Reshaping the Buffer with reshape_buf!

The reshape_buf! function is used to reshape the buffer to a new set of dimensions without copying the data or explicitly allocating a tensor on the buffer.

buffer = Buffer(1000)
A = reshape_buf!(buffer, 10, 10) # Reshape buffer to a 10x10 tensor
B = reshape_buf!(buffer, 20, 5, offset=100) # Reshape buffer to a 20x5 tensor starting at offset 100

Neuralyzing Tensors with neuralyze

The neuralyze function is used to wipe the memory about the origin of a tensor. This can be helpful when you need to bypass Julia's aliasing checks or ensure that a tensor is treated as an independent array for example in a C call. This function is not needed when using MAllocBuffer or ThreadsMAllocBuffer.

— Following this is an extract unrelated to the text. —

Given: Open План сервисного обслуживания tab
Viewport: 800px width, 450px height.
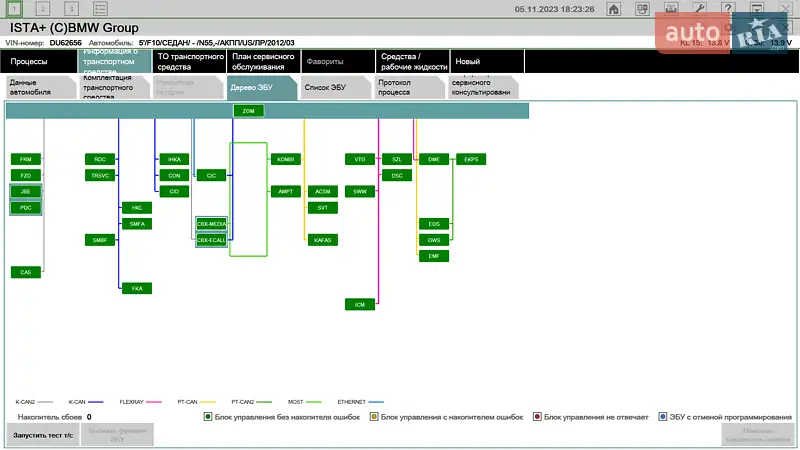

A = alloc!(buffer, 10, 10)
An = neuralyze(A) # Neuralyze tensor A

Complete Example

Here is a complete example demonstrating the usage of alloc!, drop!, reset!, and reshape_buf! functions:

using Buffers

# Create a buffer
buffer = Buffer(1000)

# Allocate tensors
A = alloc!(buffer, 10, 10)
B = alloc!(buffer, 20, 5)

# Perform operations on tensors
rand!(A)
rand!(B)

# Deallocate tensors
drop!(buffer, A)
drop!(buffer, B)

# Create a ThreadsMAllocBuffer
@threadsbuffer tbuffer(1000) begin
  # Use ThreadsMAllocBuffer in a threaded loop
  @sync for i in 1:4
    Threads.@spawn begin
      A = alloc!(tbuffer, 10, 10)
      B = alloc!(tbuffer, 20, 5)
      drop!(tbuffer, A, B)
      reset!(tbuffer) # Release the buffer for the current thread
    end
  end
end 

# Reshape the buffer
C = reshape_buf!(buffer, 10, 10)
D = reshape_buf!(buffer, 20, 5, offset=100)

For more detailed information, please refer to the other sections of the documentation.